Ici, encore à ce propos, dans la suite de l’Evangile, Jésus nous précisera qu’il est “le chemin, la Vérité et la Vie, et que nul ne va au Père que par lui” (Jean, 14, 6). C’est à prendre ou à laisser : la vie ainsi offerte à nous par Dieu, ou rien.
4. Prolongement
Notre foi, c’est accepter de tout quitter, de sortir de notre monde pour entrer dans l’univers nouveau que Jésus nous propose, et dont il nous assure l’entrée par son propre “passage” pascal au Père dans le mystère de sa mort-résurrection-ascension.
Tel est le défi qu’il nous lance. Mais il nous a donné la force d’y répondre, dans le don de son Esprit après sa résurrection.

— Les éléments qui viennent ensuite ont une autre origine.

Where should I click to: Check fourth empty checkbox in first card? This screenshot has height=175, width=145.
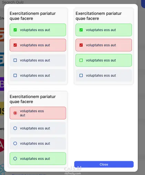(x=15, y=76)
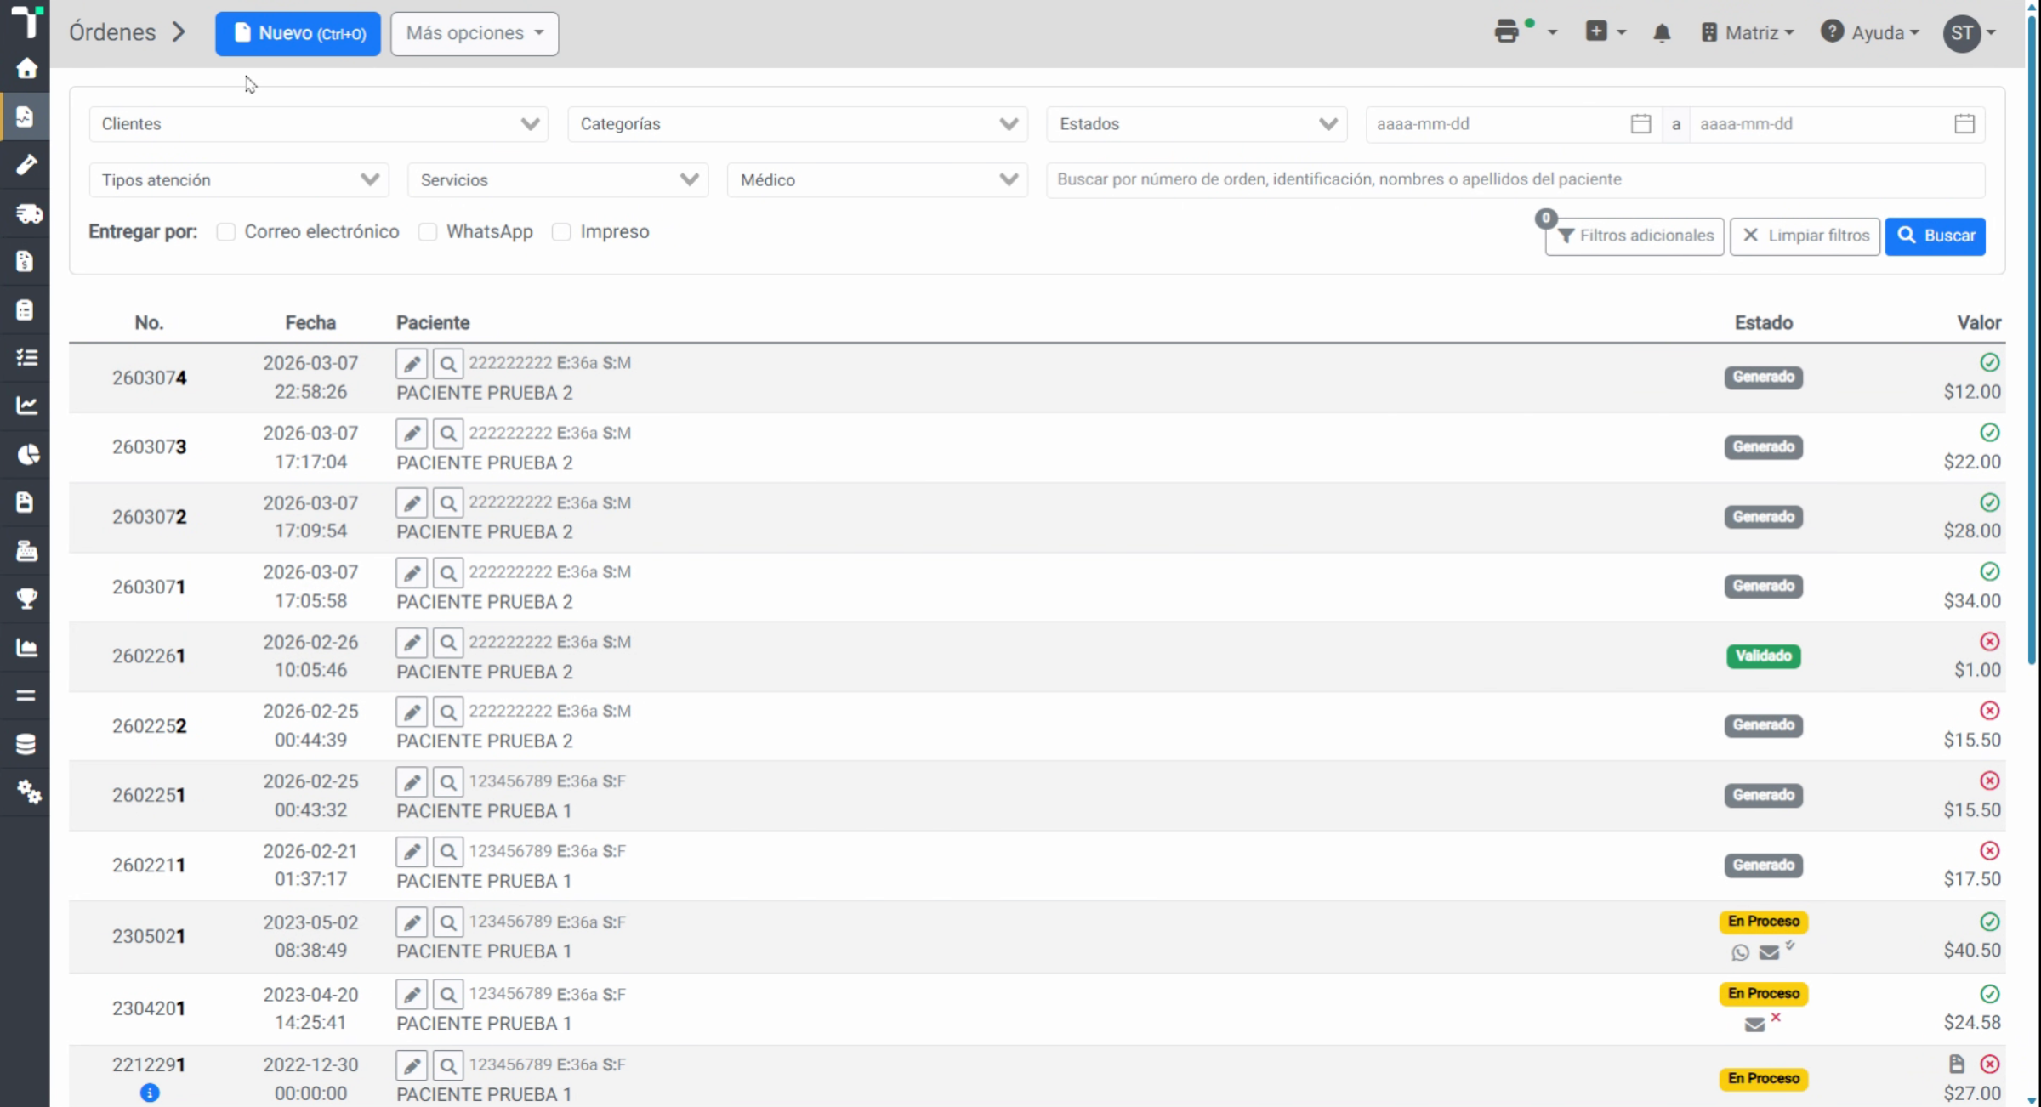Open the Matriz branch menu

pos(1748,32)
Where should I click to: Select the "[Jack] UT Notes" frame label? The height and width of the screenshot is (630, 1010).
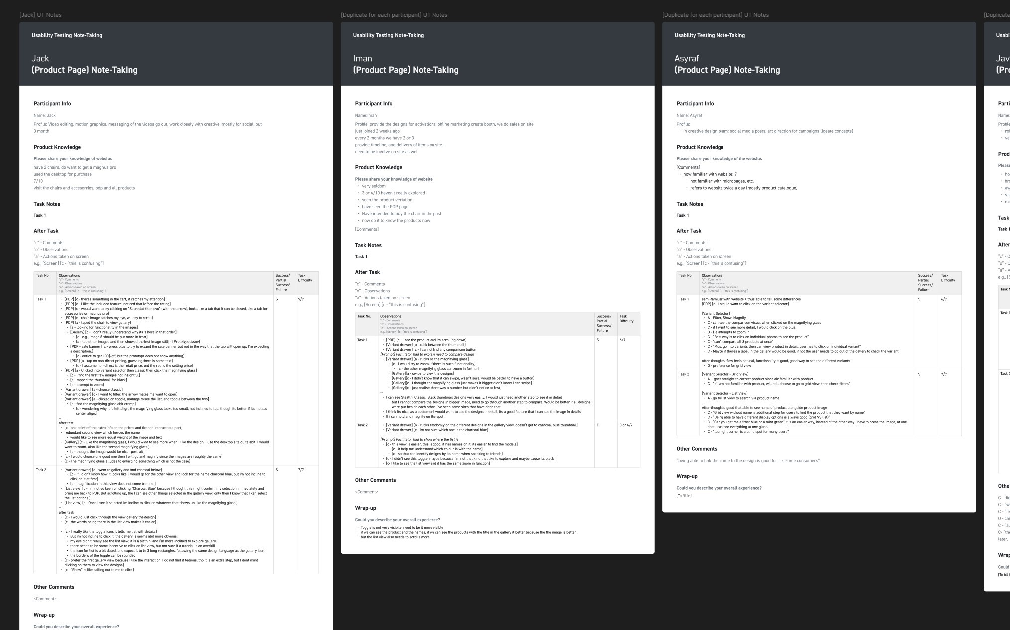click(x=40, y=15)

C’est pour cela qu’il a pu nous dire : “celui qui écoute ma parole et croit en celui qui m’a envoyé, a la vie éternelle; il ne vient pas en jugement, mais il est passé de la mort à la vie” (5, 24).
Prière
*Seigneur Jésus, par toi Dieu est venu directement jusqu’à nous se faire le plus proche qu’il nous est possible d’imaginer, puisqu’il t’a envoyé “d’en haut” partager totalement notre existence en toutes ses dimensions, hormis le péché, et, face à cette démarche “d’en haut”, il nous est simplement demandé de te reconnaître, de t’accueillir, et de nous laisser conduire par toi vers Dieu et la richesse de sa vie divine, avec une attitude de foi, c’est-à-dire de remise complète de nous-mêmes entre tes mains, de façon à pouvoir te suivre, marcher avec toi, et tout recevoir de cette richesse de Dieu que tu nous communiques : donne-moi de ne jamais manquer cette rencontre unique de Dieu par toi et en toi, et d’en apprécier sans cesse la surabondance, autant que la nécessité d’en vivre à tous les moments de mon parcours dans l’histoire de ce monde. AMEN.